Assignment:
Images should be omitted while the rest of the data is duplicated exactly.
◇ ◇ ◇
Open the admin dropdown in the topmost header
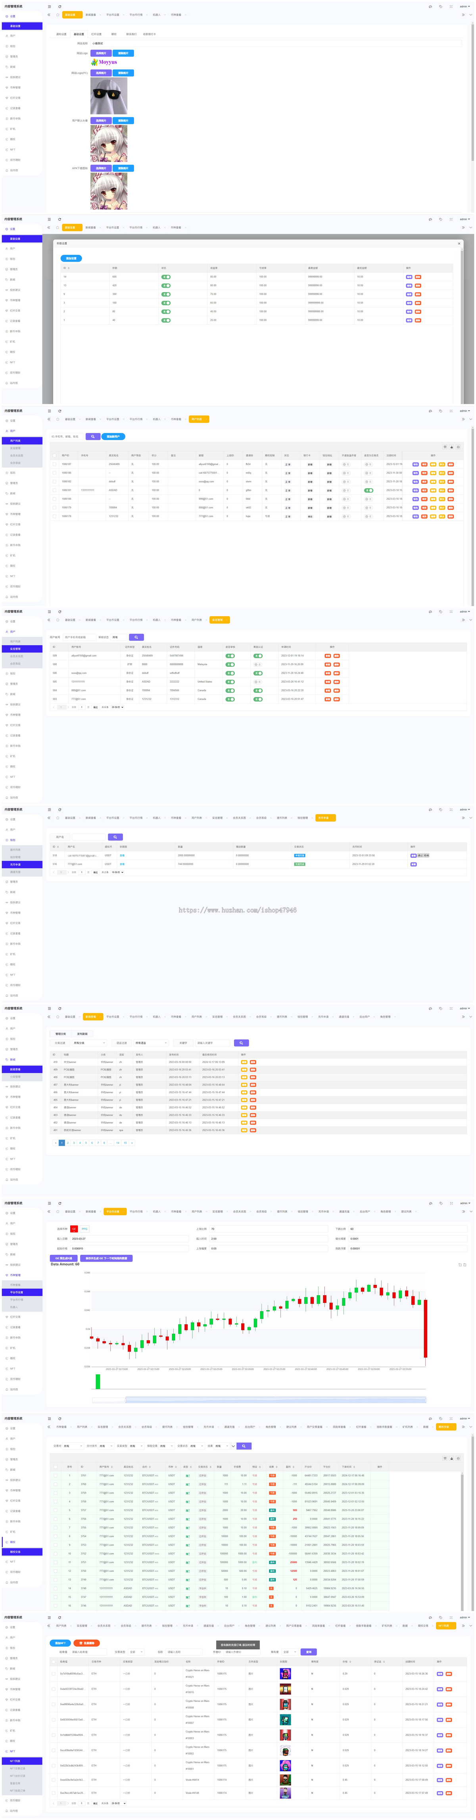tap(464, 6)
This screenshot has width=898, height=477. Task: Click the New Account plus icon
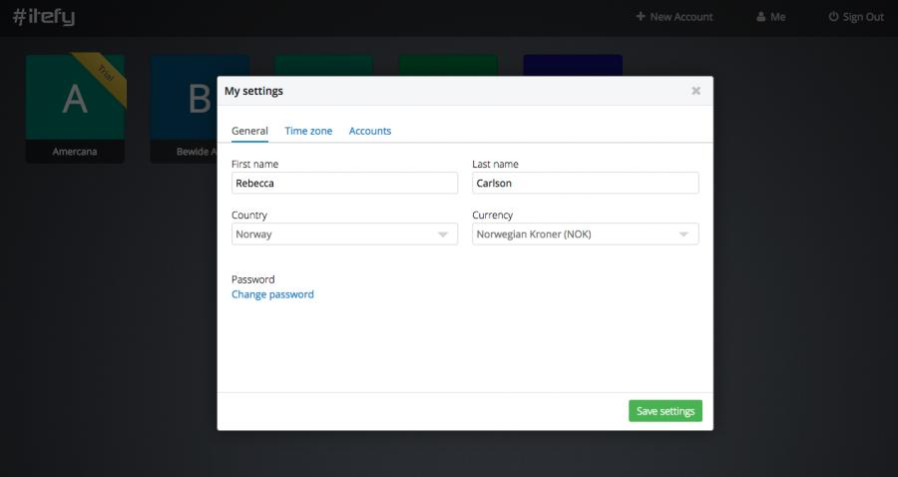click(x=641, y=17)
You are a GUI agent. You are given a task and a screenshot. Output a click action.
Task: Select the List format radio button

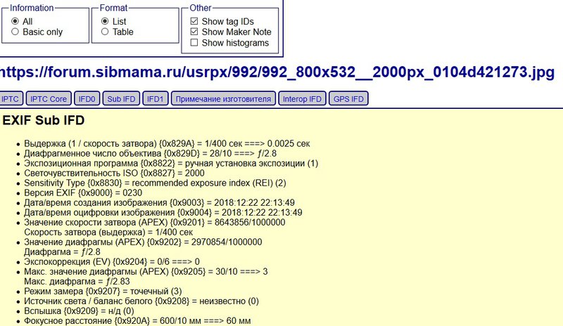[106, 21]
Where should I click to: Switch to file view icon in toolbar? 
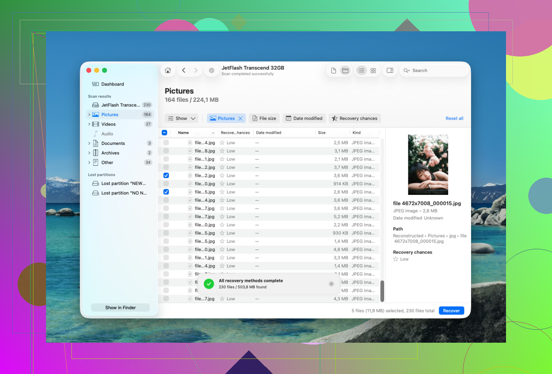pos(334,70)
◇ ◇ ◇
Expected answer:
Open the admin dropdown in the topmost header
tap(464, 6)
This screenshot has width=898, height=477. Task: Click the New Account plus icon
click(x=641, y=17)
You are a GUI agent. You are given a task and a screenshot. Output a click action.
Task: Select the List format radio button

[106, 21]
Where should I click to: Switch to file view icon in toolbar? 
pos(334,70)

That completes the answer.